Because melittin creates holes in cell membranes, it may also allow existing chemotherapy drugs to penetrate and kill cancer cells.
To test this possibility, the researchers treated a mouse model of triple-negative breast cancer with a combination of melittin and a drug called docetaxel. This proved more effective at shrinking the tumors than either docetaxel or melittin alone.
Doctors could potentially use this strategy to increase the efficacy or reduce the dosage of chemotherapy drugs, thereby reducing harmful side effects.
The study authors note that honeybee venom is relatively cheap and easily obtainable, making it a good option for cancer treatment in countries with poorly resourced health services.
They write:
“Honeybee venom is available globally and offers cost effective and easily accessible treatment options in remote or less developed regions. Further research will be required to assess whether the venom of some genotypes of bees has more potent or specific anticancer activities, which could then be exploited.”

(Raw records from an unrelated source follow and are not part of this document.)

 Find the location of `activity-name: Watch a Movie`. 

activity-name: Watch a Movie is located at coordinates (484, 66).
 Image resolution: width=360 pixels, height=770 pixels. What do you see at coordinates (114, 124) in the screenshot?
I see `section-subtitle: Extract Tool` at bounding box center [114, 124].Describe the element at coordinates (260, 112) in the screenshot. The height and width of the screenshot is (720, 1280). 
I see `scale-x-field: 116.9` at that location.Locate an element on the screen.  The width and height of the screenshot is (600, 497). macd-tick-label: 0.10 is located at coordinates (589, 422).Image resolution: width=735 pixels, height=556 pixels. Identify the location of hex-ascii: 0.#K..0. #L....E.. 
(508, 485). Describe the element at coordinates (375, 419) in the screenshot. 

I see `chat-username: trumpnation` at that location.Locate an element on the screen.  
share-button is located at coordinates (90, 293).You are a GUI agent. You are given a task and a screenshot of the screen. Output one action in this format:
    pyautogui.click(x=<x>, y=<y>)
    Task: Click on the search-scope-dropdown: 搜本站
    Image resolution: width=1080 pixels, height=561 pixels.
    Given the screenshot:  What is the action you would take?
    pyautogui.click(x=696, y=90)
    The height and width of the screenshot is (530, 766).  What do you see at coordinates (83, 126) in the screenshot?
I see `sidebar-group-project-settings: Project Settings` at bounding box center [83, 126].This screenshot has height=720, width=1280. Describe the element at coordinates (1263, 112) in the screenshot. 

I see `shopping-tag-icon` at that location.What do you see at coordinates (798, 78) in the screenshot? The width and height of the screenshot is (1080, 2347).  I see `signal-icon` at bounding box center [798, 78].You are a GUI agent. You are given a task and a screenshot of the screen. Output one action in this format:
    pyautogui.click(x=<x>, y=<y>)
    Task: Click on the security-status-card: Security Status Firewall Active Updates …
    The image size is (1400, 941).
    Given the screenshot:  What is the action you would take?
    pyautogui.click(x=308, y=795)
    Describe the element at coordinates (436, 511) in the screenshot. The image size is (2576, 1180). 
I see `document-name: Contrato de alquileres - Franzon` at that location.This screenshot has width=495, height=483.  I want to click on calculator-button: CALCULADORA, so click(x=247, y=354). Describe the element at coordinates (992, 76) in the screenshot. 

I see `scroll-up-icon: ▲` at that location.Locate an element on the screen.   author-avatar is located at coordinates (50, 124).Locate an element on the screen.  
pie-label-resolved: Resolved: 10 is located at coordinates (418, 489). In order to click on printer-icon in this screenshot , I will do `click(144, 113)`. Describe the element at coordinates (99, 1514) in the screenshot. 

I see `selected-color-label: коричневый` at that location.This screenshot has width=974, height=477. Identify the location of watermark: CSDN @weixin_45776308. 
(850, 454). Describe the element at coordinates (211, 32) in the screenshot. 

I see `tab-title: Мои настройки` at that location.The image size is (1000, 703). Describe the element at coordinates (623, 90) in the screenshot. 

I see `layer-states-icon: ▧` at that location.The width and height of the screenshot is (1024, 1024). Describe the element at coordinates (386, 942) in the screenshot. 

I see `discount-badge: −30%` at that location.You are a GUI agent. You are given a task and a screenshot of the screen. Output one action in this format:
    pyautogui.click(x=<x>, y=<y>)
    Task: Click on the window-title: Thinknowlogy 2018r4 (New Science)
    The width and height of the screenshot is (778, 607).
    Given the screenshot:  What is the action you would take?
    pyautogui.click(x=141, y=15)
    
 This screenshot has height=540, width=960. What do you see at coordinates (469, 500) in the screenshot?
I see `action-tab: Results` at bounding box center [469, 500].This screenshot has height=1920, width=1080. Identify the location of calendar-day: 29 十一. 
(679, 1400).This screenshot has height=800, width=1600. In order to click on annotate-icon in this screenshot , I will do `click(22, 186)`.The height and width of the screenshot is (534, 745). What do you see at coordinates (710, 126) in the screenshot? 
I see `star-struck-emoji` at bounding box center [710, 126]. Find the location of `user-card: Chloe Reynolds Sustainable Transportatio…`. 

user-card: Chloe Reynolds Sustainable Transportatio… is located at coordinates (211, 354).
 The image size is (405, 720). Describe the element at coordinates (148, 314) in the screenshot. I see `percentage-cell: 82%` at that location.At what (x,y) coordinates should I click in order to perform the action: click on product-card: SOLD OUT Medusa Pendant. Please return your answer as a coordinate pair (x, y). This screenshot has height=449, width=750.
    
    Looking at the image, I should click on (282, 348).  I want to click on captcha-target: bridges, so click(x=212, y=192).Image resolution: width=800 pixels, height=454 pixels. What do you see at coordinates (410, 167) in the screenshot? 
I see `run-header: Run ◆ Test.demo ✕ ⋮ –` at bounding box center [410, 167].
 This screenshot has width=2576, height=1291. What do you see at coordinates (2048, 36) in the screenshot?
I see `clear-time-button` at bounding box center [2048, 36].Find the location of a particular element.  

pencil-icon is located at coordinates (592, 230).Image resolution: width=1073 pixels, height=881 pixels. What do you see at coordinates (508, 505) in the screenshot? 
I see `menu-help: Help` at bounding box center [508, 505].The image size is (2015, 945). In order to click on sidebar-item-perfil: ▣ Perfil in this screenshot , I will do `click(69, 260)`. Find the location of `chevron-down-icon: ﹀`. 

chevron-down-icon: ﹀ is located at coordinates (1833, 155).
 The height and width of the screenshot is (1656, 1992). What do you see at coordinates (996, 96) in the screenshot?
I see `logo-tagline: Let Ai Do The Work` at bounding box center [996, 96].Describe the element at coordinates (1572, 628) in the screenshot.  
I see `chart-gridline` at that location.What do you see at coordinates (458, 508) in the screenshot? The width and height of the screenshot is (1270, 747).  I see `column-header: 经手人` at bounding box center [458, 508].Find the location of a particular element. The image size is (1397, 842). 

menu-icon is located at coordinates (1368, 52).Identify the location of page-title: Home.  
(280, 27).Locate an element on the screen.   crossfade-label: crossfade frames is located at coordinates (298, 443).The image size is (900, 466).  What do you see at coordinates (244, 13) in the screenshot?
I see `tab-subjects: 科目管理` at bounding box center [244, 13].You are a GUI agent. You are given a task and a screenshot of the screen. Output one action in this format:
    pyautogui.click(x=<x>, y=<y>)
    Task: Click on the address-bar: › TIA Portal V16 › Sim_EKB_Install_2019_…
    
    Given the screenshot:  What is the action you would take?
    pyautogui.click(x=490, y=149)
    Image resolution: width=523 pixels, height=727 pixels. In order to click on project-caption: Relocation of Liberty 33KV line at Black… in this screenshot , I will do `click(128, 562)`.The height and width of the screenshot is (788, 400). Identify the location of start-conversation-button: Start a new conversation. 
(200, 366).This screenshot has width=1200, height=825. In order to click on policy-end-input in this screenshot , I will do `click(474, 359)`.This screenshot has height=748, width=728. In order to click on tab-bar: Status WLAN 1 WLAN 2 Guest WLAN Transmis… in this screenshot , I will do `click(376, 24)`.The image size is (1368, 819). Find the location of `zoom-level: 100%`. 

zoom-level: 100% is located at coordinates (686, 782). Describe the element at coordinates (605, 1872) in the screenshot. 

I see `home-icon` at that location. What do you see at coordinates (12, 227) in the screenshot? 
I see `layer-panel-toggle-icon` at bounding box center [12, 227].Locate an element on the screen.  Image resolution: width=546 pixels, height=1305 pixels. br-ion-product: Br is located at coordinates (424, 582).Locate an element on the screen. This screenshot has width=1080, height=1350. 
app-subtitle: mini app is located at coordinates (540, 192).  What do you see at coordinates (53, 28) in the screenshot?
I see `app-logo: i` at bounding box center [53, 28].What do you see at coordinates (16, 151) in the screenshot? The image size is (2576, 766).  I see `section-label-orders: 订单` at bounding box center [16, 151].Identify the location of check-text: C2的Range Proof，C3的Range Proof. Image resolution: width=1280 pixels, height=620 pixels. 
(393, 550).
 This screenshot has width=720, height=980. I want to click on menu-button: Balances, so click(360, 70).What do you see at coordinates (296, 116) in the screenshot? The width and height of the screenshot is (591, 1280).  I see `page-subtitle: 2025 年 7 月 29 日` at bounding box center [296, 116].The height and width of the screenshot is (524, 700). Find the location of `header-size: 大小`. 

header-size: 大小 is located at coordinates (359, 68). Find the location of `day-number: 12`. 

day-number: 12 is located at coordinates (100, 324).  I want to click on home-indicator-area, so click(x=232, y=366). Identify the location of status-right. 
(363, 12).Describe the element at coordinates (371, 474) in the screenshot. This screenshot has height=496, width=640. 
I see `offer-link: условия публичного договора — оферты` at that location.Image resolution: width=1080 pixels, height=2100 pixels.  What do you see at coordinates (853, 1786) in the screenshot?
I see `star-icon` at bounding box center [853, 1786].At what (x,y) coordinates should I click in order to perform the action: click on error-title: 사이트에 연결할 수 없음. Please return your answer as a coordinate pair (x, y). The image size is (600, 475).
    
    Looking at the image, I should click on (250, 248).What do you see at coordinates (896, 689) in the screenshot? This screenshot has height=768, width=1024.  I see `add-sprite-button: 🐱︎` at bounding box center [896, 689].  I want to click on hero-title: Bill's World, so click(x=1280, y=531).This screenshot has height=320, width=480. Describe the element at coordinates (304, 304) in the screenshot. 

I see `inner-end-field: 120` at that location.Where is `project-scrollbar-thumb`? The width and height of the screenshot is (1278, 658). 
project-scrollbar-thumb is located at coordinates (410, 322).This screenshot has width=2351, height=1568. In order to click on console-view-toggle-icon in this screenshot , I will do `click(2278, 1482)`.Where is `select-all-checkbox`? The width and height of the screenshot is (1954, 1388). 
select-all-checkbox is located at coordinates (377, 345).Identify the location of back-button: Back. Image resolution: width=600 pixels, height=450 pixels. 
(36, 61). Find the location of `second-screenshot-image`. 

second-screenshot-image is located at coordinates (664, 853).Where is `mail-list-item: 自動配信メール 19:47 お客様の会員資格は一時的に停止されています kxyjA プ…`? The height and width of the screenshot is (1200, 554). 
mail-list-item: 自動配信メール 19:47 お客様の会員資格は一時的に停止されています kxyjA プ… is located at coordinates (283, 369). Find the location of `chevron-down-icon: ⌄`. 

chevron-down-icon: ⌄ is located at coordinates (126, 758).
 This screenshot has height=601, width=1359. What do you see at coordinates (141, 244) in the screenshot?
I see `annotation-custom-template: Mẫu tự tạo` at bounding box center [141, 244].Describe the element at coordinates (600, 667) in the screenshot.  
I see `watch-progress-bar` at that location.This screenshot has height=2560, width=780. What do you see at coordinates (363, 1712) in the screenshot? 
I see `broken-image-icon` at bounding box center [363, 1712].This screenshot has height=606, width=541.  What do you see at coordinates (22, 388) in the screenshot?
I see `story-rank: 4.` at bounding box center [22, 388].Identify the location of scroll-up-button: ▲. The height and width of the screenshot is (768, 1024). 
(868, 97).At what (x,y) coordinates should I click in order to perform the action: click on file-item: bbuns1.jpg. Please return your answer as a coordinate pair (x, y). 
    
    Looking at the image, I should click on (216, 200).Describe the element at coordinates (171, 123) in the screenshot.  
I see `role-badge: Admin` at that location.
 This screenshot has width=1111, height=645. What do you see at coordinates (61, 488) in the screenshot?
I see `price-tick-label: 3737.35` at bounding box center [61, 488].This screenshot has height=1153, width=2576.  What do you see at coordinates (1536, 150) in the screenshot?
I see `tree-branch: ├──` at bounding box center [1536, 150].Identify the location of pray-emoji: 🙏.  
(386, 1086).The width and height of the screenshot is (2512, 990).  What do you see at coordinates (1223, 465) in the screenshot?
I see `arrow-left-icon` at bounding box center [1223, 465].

This line of research is in its infancy, with researchers yet to perform clinical trials in humans to assess the safety and efficacy of melittin for treating breast cancer.
Although this particular study found no evidence of harm to noncancerous cells, other studies suggest otherwise. Therefore, healthcare professionals may need to carefully target melittin to tumors to prevent collateral damage to healthy tissue.